Il ricorso al criterio equitativo è consentito non già per sopperire alle carenze probatorie imputabili al danneggiato ma soltanto al fine di colmare le lacune insuperabili ai fini della precisa determinazione del pregiudizio, allorché sia obiettivamente impossibile o particolarmente difficile provare, nei suo preciso ammontare, il danno di cui è certa la sussistenza.
Il mancato accertamento del danno preclude la liquidazione del pregiudizio anche in via equitativa, posto che il ricorso all’art.1226 c.c. non è finalizzato a sopperire alle carenze probatorie imputabili al danneggiato.
Questi i principi espressi dal Tribunale di Napoli, Giudice Massimo Pignata con la sentenza n.3649 del 16.04.2018.
Nella fattispecie processuale esaminata una SOCIETÀ MANDATARIA agiva in giudizio contro una SOCIETÀ MANDANTE controllata da una SOCIETA CAPOGRUPPO, con le quali affermava di aver stipulato un contratto, chiedendo l’accertamento di gravi inadempienze contrattuali e il risarcimento del danno subito per il mancato guadagno causato dall’assenza di incarichi e riduzione ingiustificata di pratiche affidate.
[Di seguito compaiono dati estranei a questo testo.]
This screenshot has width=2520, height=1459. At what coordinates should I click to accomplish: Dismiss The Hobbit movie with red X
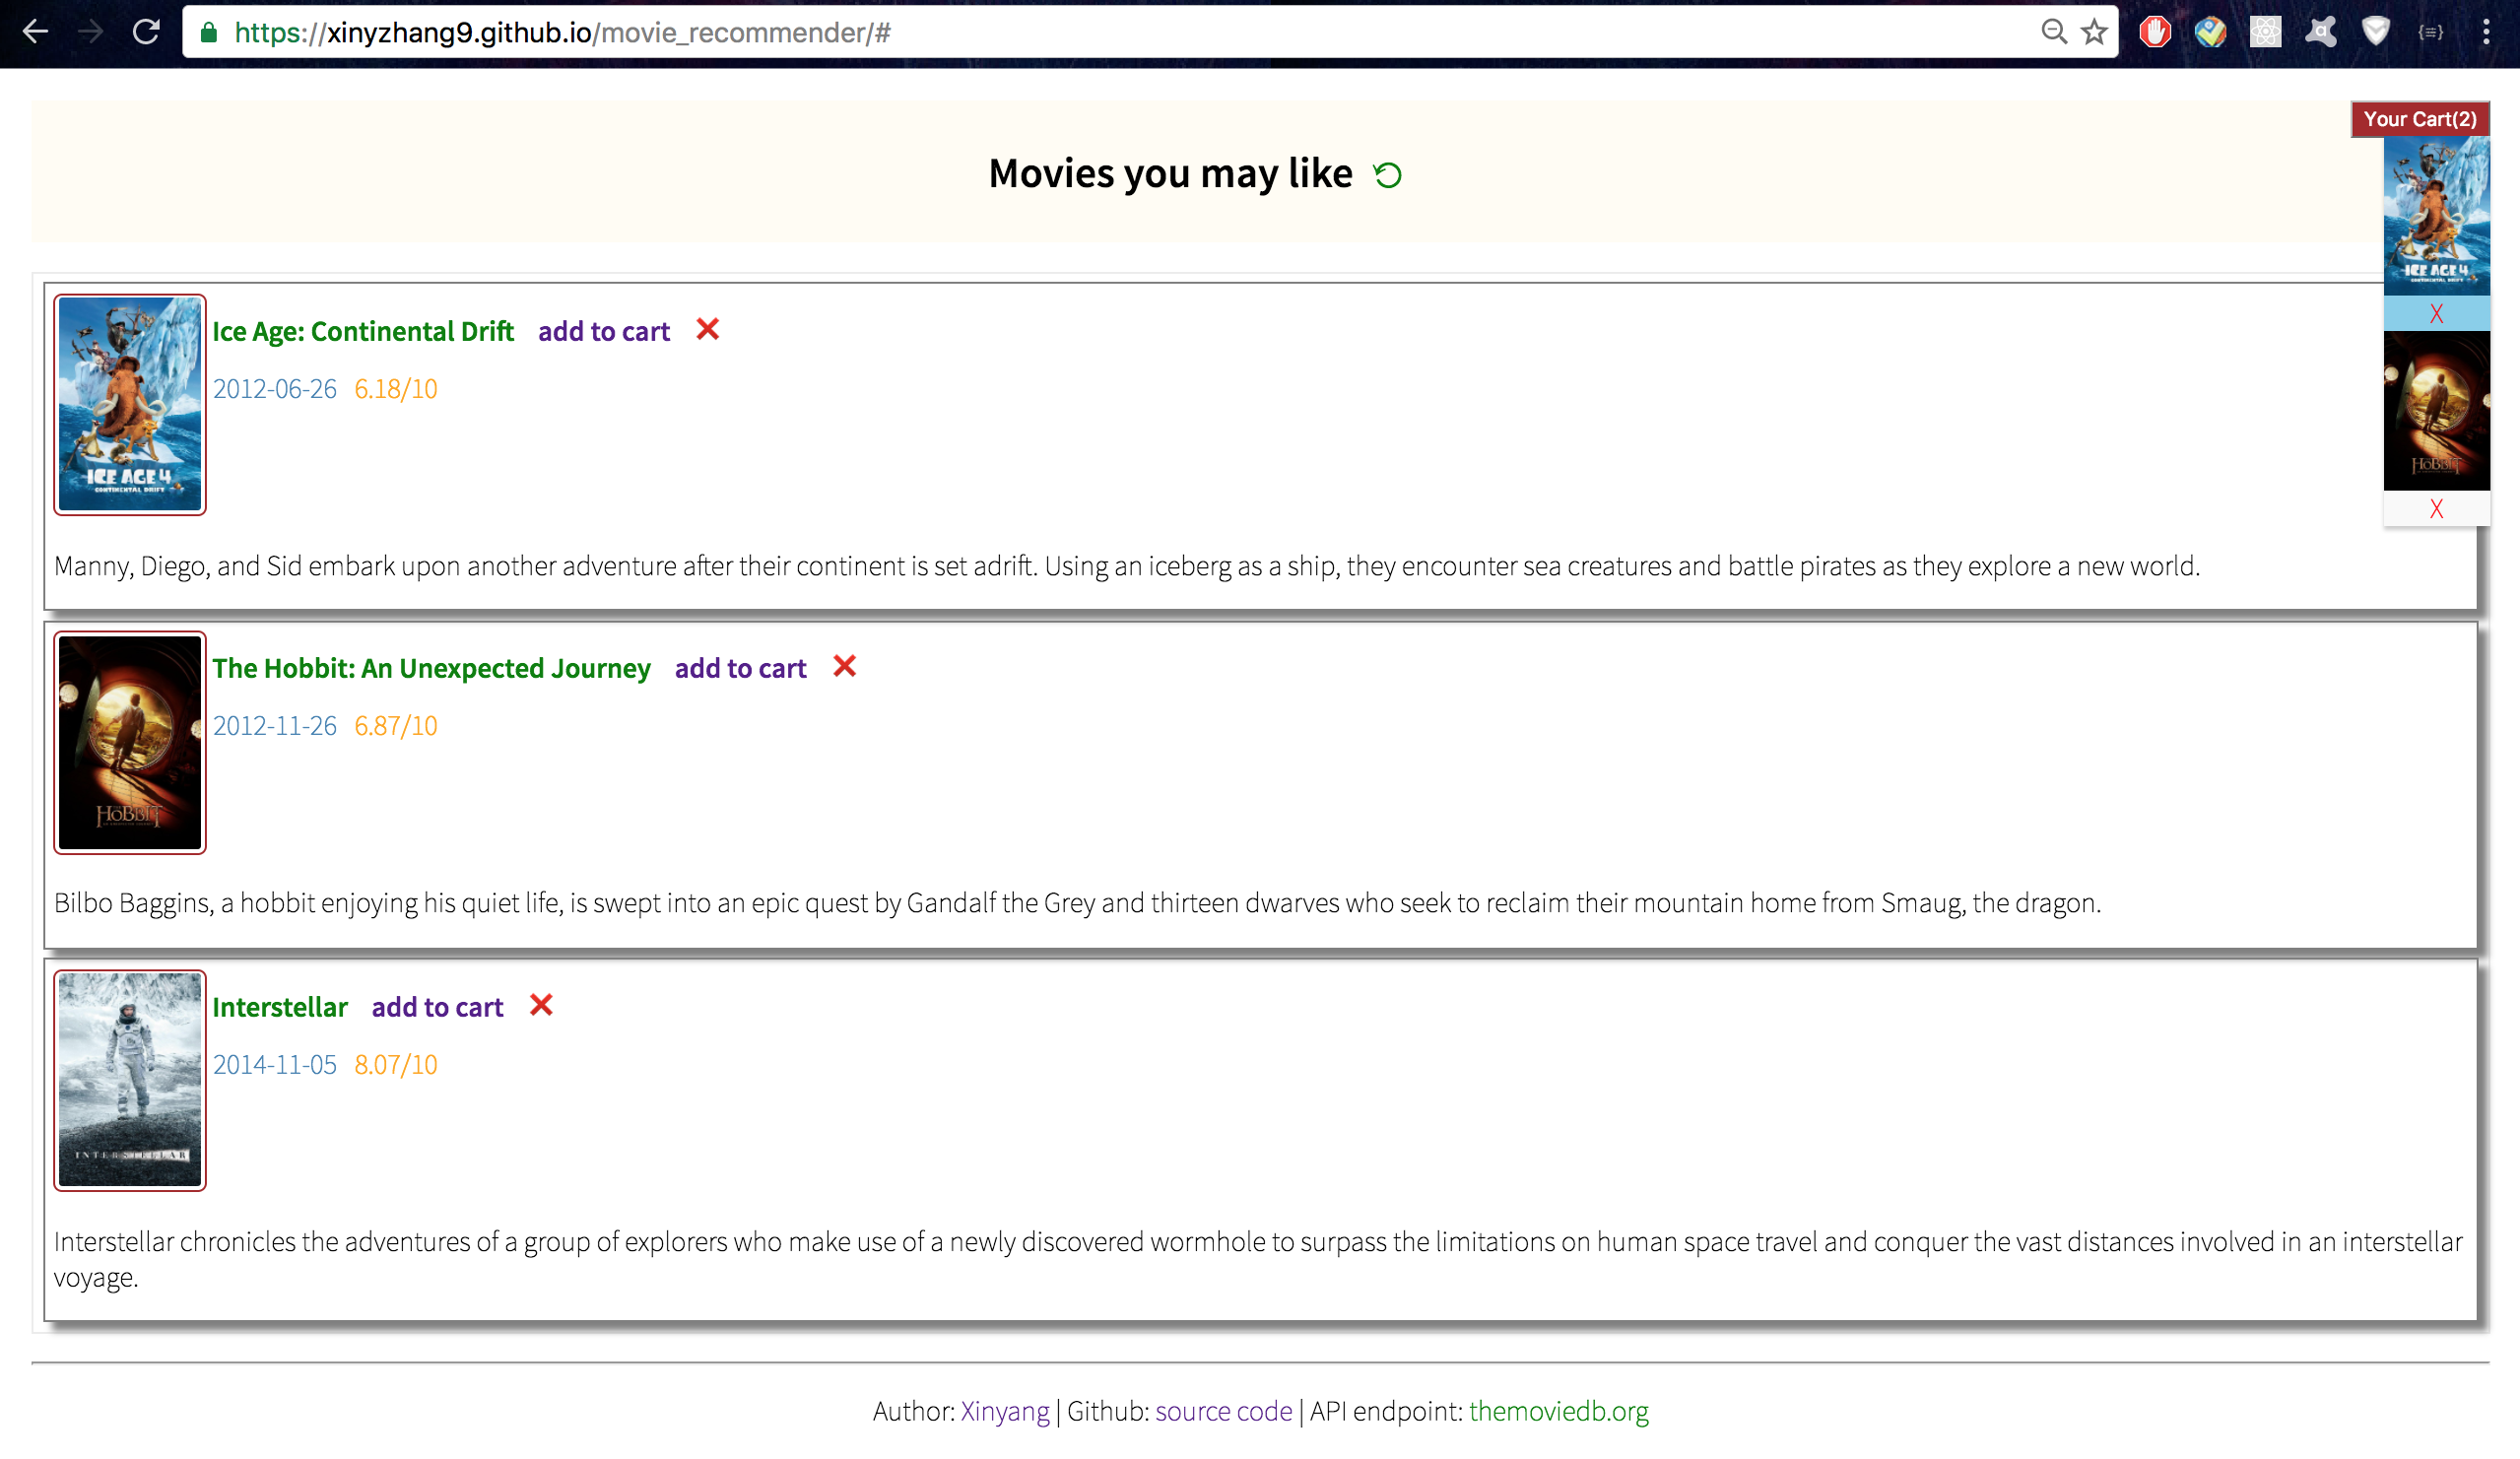point(844,666)

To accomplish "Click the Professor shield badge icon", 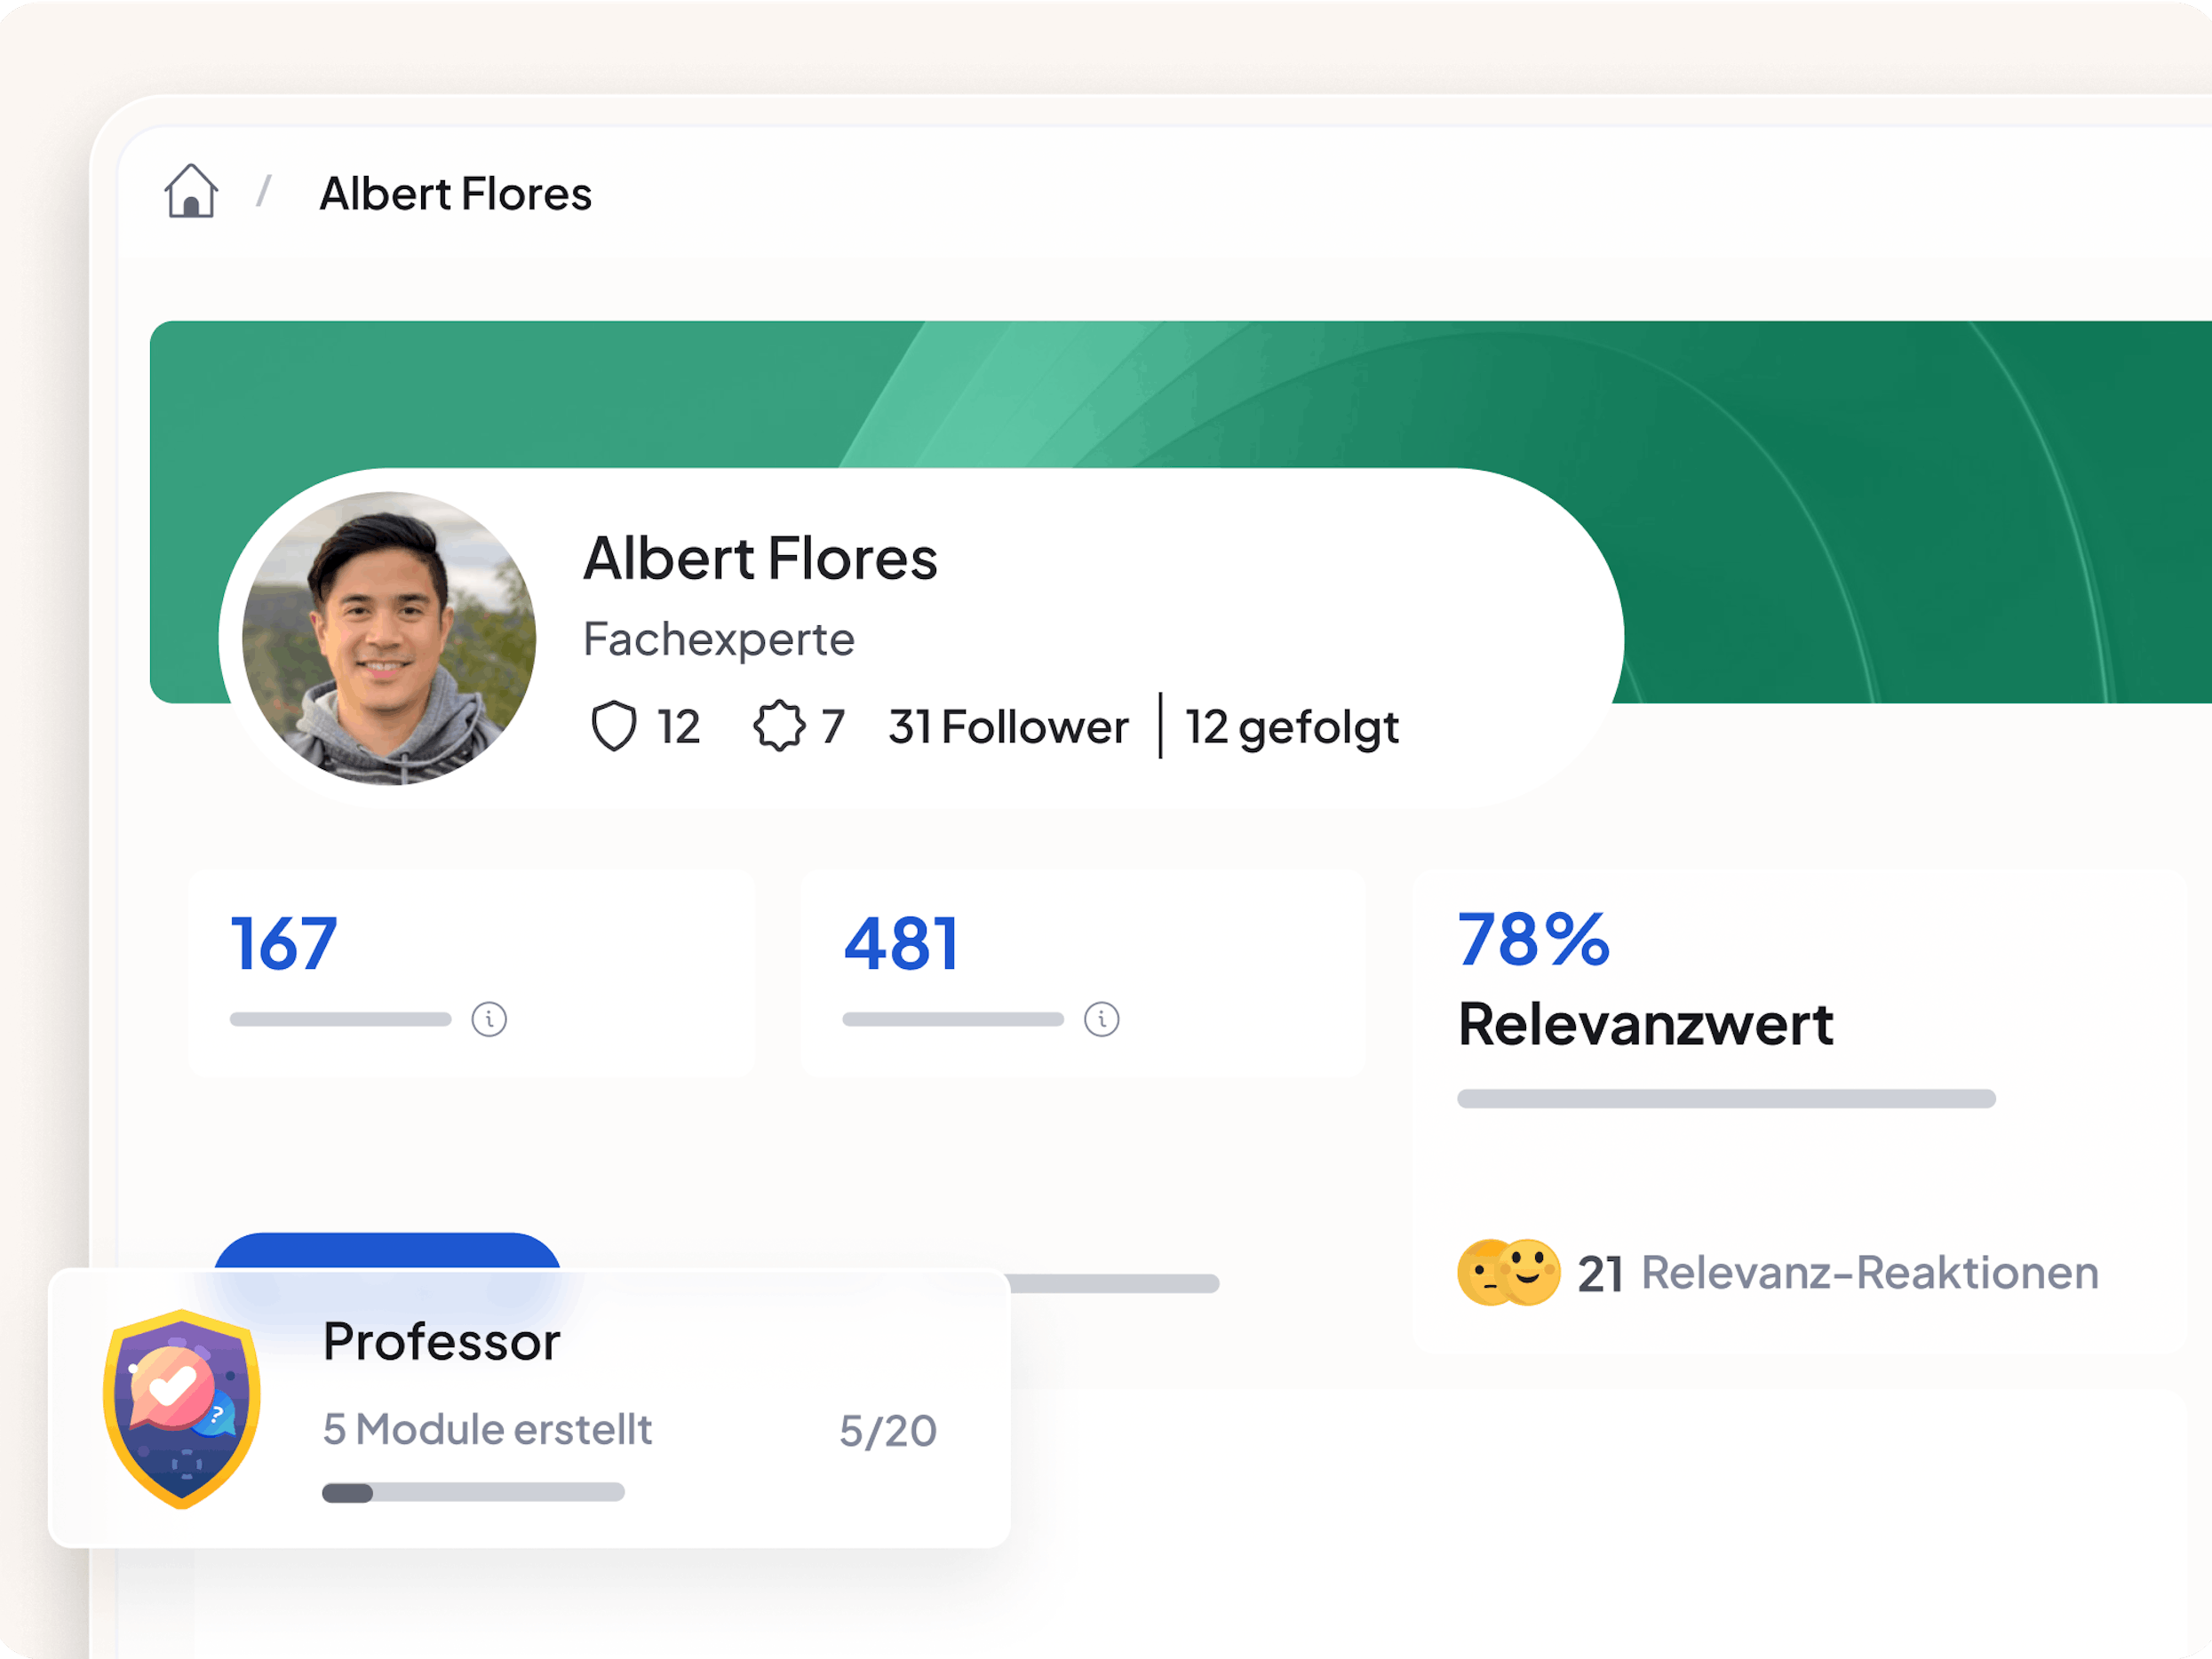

Resistevano in giudizio la SOCIETA MANDANTE e la CAPOGRUPPO, entrambe concludendo per il rigetto della domanda attorea.
In via preliminare, il Giudice ha rilevato il difetto di legittimazione passiva della convenuta CAPOGRUPPO, la quale non risultava aver sottoscritto il contratto di mandato dedotto in lite, che veniva stipulato solo tra SOCIETA MANDANTE E SOCIETA MANDATARIA.
Sul punto, il Magistrato ha affermato che la SOCIETA MANDANTE, pur se sottoposta al potere di direzione e controllo della CAPOGRUPPO, manteneva la propria autonomia giuridica e strutturale.
Nel merito, il Tribunale ha osservato che il contratto di mandato dedotto in lite non prevedeva concreti e puntuali parametri cui ancorare il numero di incarichi ed i margini di profitto della MANDATARIA, peraltro, la convenuta MANDANTE indicava il numero di incarichi effettivamente conferiti e gli importi corrisposti alla MANDATARIA, dati non specificamente contestati dalla parte attrice, che peraltro risultavano in linea con l’astratta profittabilità convenzionalmente concordata da cui seguiva l’impossibilità di ravvisare gli estremi dell’inadempimento contrattuale imputabile alla parte convenuta
Le previsioni contrattuali risultavano generiche anche con riferimento alla censura relativa all’omesso affidamento di incarichi per alcuni mesi.
Sul punto il Giudice ha segnalato che l’espressione utilizzata nel contratto “l’inoltro degli affidamenti sarà mensile” sembrava piuttosto rimandare, nella stessa prospettiva delle restanti previsioni, ad un indirizzo di massima senza alcun limite prestabilito e sempre nel contesto di un accordo contrattuale privo di riferimenti specifici.
Il Magistrato ha osservato che le richieste risarcitorie che la parte attrice avanzava risultavano generiche e prive di attendibile prova documentale, pertanto il mancato accertamento del danno precludeva la liquidazione del pregiudizio anche in via equitativa, posto che il ricorso all’art.1226 c.c. non è finalizzato a sopperire alle carenze probatorie imputabili al danneggiato.
Più nello specifico, solo ove sia stato accertato il pregiudizio e sia oggettivamente impossibile o particolarmente difficoltosa la precisa determinazione del suo ammontare il Giudice vi provvede in via equitativa, in altri termini, il giudizio di equità è un apprezzamento teso a colmare lacune, altrimenti insuperabili, nell’iter della determinazione dell’equivalente pecuniario del danno.
Alla luce delle suesposte considerazioni, il Tribunale ha rigettato la domanda attorea condannando alle spese di lite secondo il principio della soccombenza.